As states raced to distribute unemployment benefits during the COVID-19 pandemic, government watchdogs warned that state workforce agencies were facing challenges detecting and deterring fraud.
In a 2020 audit, the Department of Labor reported that 98% of respondents said their state faced challenges implementing the Pandemic Unemployment Assistance program, which allowed claimants to certify their own eligibility. Although 91% of unemployment administrators used a variety of tools to combat fraud, 53% still cited vulnerabilities, according to the audit.
In the two years since, the toll of likely fraud has crept past $57.3 billion. Although some states are struggling more than others to modernize their unemployment programs, partnerships with the federal government can help them implement new data- and evidence-based approaches to fighting fraud.
Ohio created an entirely new PUA system that has become a model. First, the state formed a public-private partnership to determine the needs of its Department of Job and Family Services. Officials then used the existing InnovateOhio Platform, a state-run data-integration hub, to curate and combine relevant information to evaluate claims as they came in. This approach has helped the state identify likely fraudulent claims so legitimate ones can be prioritized.
Data visualization and interpretation is only part of the challenge, however; the other part is that the new tools rely on updated information technology infrastructure. Although plans to modernize unemployment insurance systems have been around for years, the pandemic helped catalyze action in many states. Vermont, which relied on a 52-year-old mainframe for handling UI benefits, had been working to modernize its system since 2017. The pandemic created pressure to accomplish the goal immediately—and the state did. Having already laid much of the groundwork, officials created and implemented a new data-driven system in just 11 days.
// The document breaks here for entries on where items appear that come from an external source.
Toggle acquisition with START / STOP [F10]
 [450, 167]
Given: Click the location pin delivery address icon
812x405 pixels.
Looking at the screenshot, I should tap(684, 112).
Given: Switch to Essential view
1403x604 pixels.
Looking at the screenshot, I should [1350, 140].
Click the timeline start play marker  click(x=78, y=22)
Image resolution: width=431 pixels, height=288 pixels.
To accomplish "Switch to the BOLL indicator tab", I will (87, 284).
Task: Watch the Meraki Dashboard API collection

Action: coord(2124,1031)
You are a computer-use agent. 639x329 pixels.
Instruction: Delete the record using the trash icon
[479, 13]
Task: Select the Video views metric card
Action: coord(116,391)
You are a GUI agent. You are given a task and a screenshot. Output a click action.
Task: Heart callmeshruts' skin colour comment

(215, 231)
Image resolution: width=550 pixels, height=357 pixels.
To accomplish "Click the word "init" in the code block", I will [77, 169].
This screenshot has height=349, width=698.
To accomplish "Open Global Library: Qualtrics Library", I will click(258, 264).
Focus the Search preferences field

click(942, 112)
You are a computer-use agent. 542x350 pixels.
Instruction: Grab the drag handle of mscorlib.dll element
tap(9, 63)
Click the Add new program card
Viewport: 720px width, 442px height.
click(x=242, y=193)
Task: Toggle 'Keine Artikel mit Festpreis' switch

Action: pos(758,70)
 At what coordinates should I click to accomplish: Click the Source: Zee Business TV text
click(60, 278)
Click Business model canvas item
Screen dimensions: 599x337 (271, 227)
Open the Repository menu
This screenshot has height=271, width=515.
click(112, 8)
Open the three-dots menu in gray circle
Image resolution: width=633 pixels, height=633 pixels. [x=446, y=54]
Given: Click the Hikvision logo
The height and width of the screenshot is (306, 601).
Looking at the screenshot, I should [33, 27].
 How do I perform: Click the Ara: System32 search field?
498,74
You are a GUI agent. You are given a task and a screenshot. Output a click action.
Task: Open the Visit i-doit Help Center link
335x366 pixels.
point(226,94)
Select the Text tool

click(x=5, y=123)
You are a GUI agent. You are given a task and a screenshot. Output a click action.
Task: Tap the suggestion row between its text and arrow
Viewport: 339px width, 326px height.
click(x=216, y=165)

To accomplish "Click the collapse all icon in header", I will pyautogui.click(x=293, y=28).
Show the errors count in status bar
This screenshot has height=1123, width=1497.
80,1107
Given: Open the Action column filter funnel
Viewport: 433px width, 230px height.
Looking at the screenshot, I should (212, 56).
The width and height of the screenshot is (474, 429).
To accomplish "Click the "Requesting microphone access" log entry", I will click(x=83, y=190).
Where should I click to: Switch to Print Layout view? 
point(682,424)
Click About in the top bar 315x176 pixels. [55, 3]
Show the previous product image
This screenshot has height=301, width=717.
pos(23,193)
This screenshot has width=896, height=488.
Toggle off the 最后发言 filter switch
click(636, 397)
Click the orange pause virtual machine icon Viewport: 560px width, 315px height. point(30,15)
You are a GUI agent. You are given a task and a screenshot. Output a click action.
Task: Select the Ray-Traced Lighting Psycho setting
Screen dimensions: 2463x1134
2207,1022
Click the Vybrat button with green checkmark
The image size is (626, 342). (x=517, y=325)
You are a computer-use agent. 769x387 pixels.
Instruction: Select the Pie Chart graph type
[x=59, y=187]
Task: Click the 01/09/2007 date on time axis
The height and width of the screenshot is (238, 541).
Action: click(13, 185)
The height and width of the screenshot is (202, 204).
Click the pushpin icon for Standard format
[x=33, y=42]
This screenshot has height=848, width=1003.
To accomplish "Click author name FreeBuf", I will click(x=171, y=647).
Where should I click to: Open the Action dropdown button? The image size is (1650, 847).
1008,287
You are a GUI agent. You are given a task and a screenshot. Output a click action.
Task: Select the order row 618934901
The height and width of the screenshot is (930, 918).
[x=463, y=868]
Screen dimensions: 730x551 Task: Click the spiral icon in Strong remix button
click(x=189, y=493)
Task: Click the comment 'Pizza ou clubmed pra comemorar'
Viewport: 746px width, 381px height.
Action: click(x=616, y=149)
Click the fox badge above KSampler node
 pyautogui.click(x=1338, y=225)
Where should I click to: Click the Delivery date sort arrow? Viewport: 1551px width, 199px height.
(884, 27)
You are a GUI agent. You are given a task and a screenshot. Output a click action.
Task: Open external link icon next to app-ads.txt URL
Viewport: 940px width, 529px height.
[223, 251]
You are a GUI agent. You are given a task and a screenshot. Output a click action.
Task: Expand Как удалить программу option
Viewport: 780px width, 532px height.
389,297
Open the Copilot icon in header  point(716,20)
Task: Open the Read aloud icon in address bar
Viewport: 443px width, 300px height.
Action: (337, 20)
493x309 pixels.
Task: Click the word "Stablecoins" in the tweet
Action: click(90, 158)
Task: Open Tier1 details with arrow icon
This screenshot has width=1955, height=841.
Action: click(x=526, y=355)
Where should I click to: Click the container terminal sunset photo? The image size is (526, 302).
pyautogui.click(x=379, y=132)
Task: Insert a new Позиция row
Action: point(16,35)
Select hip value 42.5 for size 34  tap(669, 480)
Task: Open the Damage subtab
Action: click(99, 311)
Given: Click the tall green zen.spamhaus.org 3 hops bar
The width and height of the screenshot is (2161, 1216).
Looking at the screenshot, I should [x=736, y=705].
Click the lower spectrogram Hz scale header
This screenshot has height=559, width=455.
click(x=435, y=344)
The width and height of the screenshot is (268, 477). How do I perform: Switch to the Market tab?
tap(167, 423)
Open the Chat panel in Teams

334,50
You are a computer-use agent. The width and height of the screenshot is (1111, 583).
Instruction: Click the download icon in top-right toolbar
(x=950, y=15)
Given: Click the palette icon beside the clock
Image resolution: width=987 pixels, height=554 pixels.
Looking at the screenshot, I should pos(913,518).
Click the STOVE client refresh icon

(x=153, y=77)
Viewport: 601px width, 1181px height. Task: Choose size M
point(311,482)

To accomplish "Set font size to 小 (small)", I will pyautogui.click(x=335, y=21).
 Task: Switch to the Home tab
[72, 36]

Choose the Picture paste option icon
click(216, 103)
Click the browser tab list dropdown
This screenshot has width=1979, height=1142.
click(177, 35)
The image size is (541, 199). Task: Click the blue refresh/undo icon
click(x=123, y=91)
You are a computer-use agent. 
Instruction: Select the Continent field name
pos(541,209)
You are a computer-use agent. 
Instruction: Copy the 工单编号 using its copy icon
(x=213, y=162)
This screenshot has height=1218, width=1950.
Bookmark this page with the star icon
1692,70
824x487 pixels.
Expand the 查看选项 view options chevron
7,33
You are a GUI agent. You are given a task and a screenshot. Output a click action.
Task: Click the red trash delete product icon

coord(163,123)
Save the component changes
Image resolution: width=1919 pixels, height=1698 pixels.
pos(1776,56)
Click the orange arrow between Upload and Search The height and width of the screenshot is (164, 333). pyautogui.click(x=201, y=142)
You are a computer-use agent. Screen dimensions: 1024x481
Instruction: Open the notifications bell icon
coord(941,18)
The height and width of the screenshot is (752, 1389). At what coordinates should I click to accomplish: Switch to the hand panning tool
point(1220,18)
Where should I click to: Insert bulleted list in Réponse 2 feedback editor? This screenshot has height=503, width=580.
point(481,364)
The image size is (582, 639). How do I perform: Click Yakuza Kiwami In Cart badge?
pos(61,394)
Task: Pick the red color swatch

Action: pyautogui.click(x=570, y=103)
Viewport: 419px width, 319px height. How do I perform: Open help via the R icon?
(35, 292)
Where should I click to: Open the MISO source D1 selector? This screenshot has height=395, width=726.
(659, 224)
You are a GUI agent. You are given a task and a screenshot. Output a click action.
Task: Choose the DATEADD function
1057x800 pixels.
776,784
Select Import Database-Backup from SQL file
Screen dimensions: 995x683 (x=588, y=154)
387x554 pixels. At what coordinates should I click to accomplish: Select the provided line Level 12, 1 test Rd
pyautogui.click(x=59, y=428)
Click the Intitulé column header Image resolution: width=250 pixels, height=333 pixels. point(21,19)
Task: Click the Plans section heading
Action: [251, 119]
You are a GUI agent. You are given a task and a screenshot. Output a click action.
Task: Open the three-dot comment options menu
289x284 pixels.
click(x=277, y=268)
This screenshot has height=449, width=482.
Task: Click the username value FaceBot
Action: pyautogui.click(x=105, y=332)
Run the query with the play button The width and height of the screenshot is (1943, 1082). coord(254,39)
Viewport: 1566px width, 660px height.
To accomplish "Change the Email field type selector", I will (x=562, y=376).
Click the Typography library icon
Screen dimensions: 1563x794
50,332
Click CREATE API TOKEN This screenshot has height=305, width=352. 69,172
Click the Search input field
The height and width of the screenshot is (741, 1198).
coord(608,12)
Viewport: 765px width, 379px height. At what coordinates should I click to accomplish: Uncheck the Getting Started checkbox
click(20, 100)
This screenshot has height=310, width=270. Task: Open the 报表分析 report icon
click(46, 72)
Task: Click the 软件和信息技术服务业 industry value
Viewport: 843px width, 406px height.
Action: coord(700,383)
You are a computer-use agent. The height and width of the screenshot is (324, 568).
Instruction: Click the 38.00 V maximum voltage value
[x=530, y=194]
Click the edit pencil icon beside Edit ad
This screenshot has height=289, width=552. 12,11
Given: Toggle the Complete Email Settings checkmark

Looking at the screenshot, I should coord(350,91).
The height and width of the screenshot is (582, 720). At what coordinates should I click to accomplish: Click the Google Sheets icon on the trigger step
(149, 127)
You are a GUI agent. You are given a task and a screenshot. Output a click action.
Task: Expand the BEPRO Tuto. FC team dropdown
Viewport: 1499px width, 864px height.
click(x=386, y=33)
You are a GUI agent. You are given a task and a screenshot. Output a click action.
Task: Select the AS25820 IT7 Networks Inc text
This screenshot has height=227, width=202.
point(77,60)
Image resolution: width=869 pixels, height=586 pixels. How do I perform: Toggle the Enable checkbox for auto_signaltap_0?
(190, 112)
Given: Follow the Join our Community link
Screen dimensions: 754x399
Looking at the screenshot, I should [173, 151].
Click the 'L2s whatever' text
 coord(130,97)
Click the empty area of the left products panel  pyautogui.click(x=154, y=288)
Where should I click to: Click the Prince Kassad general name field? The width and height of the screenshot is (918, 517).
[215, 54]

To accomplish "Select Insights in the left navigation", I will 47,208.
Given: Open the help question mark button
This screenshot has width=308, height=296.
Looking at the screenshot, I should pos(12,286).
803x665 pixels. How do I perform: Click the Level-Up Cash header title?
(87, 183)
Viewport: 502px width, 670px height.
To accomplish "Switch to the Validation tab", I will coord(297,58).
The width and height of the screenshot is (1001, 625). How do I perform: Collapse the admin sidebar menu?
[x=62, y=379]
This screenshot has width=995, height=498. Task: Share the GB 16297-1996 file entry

The focus on data improvement extends to the federal level, too. The Labor Department began dispatching “tiger teams” to assess areas for improvement in state UI programs. The experts have already been to 18 states and recommended changes for translation, disability access, unblocking bottlenecks and improving data. States that adopt the proposed changes will be eligible for federal funding to implement them. Which states choose to do so remains to be seen.
Zaakary Barnes is a policy specialist in NCSL’s Employment, Labor and Retirement Program.